Saved entries
· · ·

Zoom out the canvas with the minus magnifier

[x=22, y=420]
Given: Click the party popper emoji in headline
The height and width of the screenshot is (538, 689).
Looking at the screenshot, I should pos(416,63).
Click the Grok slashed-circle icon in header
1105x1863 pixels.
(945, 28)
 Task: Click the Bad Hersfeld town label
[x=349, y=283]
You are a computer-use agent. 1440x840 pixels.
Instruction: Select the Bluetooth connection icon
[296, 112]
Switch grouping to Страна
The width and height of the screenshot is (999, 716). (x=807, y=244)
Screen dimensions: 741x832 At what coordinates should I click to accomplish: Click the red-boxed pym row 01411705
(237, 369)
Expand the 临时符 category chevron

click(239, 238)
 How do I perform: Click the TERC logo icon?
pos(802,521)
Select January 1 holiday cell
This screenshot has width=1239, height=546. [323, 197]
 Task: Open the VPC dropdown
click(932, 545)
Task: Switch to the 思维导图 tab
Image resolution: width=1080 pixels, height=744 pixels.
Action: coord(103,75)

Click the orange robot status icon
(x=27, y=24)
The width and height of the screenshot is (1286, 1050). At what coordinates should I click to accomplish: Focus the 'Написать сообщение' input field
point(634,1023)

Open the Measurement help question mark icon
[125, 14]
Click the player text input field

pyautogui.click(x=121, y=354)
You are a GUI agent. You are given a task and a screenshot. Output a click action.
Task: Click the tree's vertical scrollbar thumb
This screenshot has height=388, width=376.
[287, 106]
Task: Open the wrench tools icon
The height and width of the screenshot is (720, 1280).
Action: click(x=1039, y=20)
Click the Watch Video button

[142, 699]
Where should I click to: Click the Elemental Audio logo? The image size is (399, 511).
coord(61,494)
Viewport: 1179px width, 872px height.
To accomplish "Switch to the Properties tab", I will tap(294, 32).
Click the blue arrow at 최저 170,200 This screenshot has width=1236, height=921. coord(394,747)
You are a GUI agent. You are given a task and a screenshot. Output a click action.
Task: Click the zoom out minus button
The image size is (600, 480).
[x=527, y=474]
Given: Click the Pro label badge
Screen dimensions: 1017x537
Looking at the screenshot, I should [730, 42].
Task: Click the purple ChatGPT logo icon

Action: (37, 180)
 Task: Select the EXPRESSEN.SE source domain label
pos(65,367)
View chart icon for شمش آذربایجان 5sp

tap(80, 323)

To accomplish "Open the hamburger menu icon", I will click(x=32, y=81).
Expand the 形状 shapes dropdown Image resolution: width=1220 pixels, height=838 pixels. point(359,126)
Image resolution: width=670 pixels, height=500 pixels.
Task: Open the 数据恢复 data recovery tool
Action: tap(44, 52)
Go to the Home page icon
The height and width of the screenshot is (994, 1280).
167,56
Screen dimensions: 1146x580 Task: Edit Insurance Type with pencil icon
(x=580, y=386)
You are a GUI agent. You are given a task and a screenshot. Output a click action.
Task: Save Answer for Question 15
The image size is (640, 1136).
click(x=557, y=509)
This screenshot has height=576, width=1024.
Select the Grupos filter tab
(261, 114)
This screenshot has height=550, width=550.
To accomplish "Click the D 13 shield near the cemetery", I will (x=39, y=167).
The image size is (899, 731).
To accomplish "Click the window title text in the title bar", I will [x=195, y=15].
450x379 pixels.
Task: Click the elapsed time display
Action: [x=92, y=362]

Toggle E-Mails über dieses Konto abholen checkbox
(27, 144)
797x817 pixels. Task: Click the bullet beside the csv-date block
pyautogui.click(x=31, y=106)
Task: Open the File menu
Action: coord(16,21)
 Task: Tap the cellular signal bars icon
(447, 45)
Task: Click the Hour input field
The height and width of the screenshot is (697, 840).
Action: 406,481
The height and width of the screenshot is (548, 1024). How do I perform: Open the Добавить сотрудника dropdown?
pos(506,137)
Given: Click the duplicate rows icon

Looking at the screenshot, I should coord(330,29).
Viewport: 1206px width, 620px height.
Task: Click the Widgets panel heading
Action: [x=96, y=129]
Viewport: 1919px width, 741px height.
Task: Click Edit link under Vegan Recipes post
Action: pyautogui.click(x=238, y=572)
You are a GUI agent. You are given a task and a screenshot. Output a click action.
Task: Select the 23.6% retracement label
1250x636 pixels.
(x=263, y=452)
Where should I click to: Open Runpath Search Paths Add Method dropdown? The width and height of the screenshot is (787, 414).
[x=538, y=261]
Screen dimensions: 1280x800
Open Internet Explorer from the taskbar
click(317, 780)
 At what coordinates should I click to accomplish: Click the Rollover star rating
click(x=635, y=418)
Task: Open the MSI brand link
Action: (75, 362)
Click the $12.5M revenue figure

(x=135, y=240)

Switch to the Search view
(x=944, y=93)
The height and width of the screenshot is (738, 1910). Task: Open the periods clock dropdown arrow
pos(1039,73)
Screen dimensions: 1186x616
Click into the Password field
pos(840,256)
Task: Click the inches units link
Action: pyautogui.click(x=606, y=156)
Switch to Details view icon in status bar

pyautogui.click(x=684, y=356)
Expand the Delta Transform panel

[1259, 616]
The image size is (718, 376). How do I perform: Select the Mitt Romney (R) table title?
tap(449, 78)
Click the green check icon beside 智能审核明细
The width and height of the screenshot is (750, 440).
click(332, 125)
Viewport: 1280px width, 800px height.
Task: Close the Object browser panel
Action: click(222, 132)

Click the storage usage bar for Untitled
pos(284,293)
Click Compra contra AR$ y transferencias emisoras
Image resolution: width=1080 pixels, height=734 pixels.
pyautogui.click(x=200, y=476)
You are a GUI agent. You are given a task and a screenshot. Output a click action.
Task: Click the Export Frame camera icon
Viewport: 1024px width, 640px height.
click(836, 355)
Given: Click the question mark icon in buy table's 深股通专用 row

· · ·

_Your assignment_: Copy out exactly the lines from the one containing "Screen dimensions: 1186x616" through the last line above, keeping both end lines.

_Answer below_:
Screen dimensions: 1186x616
Click into the Password field
pos(840,256)
Task: Click the inches units link
Action: pyautogui.click(x=606, y=156)
Switch to Details view icon in status bar

pyautogui.click(x=684, y=356)
Expand the Delta Transform panel

[1259, 616]
The image size is (718, 376). How do I perform: Select the Mitt Romney (R) table title?
tap(449, 78)
Click the green check icon beside 智能审核明细
The width and height of the screenshot is (750, 440).
click(332, 125)
Viewport: 1280px width, 800px height.
Task: Close the Object browser panel
Action: click(222, 132)

Click the storage usage bar for Untitled
pos(284,293)
Click Compra contra AR$ y transferencias emisoras
Image resolution: width=1080 pixels, height=734 pixels.
pyautogui.click(x=200, y=476)
You are a GUI agent. You are given a task and a screenshot. Output a click action.
Task: Click the Export Frame camera icon
Viewport: 1024px width, 640px height.
click(836, 355)
Given: Click the question mark icon in buy table's 深股通专用 row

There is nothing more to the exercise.